# Your instructions
Among the records that follow, find the line with "Given: Click the gift box bonus icon" and the line with "Open the headset support icon". Set down those lines and all lines between them exactly, without adding anything.

# Data
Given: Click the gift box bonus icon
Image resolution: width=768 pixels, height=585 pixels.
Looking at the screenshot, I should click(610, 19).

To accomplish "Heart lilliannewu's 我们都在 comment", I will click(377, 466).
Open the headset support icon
* * *
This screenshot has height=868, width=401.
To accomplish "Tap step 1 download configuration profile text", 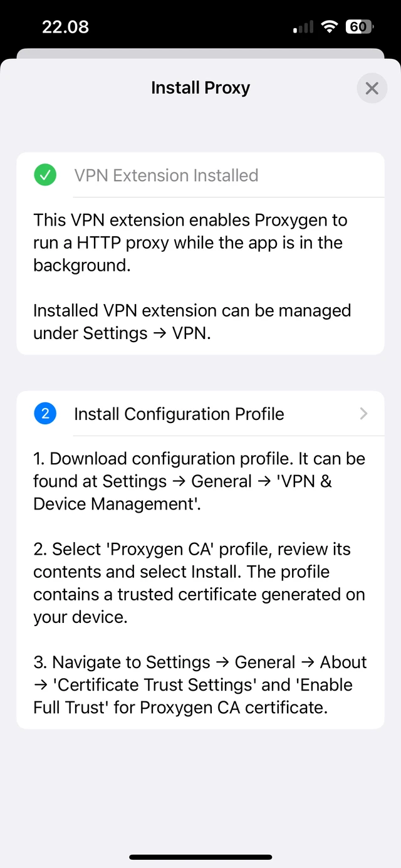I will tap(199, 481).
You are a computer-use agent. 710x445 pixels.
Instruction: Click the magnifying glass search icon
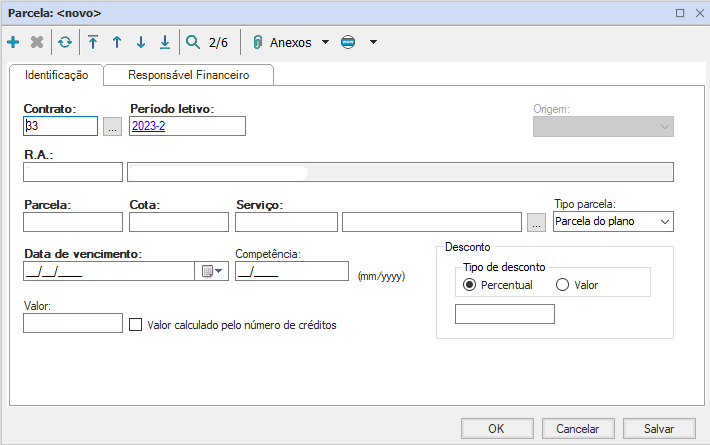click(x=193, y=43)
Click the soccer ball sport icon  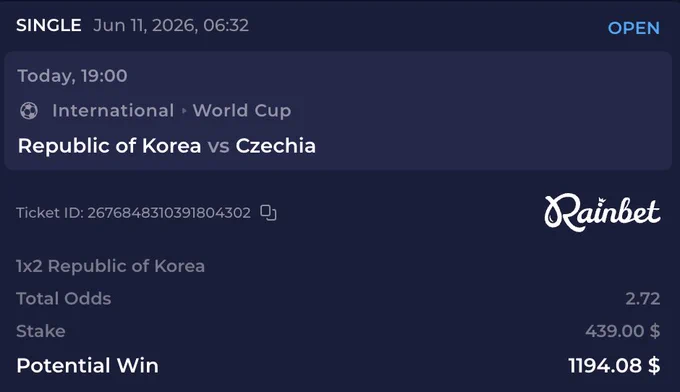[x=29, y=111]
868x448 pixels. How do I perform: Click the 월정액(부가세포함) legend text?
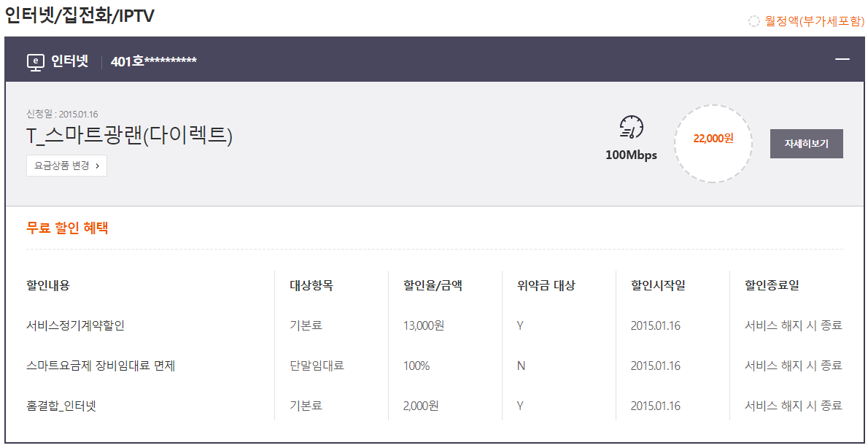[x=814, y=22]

# Expected answer
Given: Click the gift box bonus icon
Image resolution: width=768 pixels, height=585 pixels.
Looking at the screenshot, I should click(610, 19).

To accomplish "Heart lilliannewu's 我们都在 comment", I will click(377, 466).
Open the headset support icon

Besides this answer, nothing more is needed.